Proof-of-concept for cascaded terahertz accelerator using long pulses. The mini-accelerator uses terahertz radiation that can be recycled for a second stage of acceleration. [Image: DESY, Science Communication Lab]
Once is not enough, according to the title of a sizzling 1970s romance novel—and now, too, for researchers working to deliver compact zing with tabletop particle accelerator tools. OSA Fellow Franz X. Kärtner’s group at Germany’s DESY (Deutsches Elektronen-Synchrotron) particle accelerator facility has developed the proof-of-concept for a miniature particle accelerator device that can recycle laser energy fed into the system to give the energy of accelerated electrons a second boost (Phys. Rev. X, doi: 10.1103/10.1103/PhysRevX.10.011067).
Toward mini-accelerators
“Terahertz-driven electron acceleration has recently emerged as a promising approach for developing compact accelerators,” explains co-author Dongfang Zhang. “Scaling accelerators to terahertz frequencies enables order-of-magnitude increases in field-induced breakdown thresholds, allowing for greater acceleration gradients. Meanwhile, it allows intrinsic synchronization between the electrons, the driving fields, and any probe lasers,” he says.
Terahertz (THz) radiation lies between infrared and radio frequencies in the electromagnetic spectrum. The new device is just 1.5 cm long and 0.79 mm in diameter, a miniature size made possible by THz radiation’s short wavelength.
As described in their paper, the researchers assembled a 53-keV phototriggered DC gun as an injector for the multi-staged, dielectrically lined waveguide (DLW)-based electron accelerator and manipulator, which is powered by narrowband, multicycle THz pulses.

- _RAW DATA_:
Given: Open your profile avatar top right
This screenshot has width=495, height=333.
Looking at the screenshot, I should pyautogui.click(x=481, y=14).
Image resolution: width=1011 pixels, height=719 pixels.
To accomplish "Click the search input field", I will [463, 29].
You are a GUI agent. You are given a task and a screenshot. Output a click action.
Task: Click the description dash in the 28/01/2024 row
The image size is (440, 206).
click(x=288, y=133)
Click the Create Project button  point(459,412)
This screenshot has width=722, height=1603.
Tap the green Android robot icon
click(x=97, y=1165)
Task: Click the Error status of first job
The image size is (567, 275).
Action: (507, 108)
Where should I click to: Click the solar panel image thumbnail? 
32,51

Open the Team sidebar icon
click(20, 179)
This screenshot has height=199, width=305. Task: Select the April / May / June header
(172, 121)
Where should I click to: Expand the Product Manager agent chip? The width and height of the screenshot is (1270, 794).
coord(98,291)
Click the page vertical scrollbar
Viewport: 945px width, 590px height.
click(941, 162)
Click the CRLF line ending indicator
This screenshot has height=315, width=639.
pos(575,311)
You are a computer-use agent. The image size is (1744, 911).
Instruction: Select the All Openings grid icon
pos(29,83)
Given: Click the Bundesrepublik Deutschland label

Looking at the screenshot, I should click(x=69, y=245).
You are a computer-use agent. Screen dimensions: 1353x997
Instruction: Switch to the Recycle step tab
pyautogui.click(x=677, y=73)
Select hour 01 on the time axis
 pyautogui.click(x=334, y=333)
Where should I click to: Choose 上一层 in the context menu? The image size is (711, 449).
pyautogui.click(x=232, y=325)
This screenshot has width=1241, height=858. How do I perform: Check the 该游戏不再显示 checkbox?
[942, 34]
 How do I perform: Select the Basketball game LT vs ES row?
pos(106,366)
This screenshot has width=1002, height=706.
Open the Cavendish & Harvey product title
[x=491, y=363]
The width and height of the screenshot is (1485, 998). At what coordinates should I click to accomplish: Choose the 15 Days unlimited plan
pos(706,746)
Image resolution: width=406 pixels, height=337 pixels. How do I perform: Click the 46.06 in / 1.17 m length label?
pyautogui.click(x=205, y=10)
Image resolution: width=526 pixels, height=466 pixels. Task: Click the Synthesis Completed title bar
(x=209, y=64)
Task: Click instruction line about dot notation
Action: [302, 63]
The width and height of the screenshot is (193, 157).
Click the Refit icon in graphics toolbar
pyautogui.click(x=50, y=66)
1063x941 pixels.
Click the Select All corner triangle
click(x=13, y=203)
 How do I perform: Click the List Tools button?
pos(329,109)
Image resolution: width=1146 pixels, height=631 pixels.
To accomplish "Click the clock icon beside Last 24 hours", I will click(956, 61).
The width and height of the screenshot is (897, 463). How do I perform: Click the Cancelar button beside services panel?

- _GIVEN PROBLEM_: In the terahertz accelerator article, restate the paragraph beginning "Terahertz (THz) radiation lies between" as a brief bulleted list that keeps its main facts. The data here are separate from the terahertz accelerator article.

- _FINISHED EXERCISE_:
- Terahertz (THz) radiation falls between infrared and radio frequencies in the electromagnetic spectrum.
- The new device is 1.5 cm long and 0.79 mm in diameter.
- THz radiation's short wavelength makes this miniature size possible.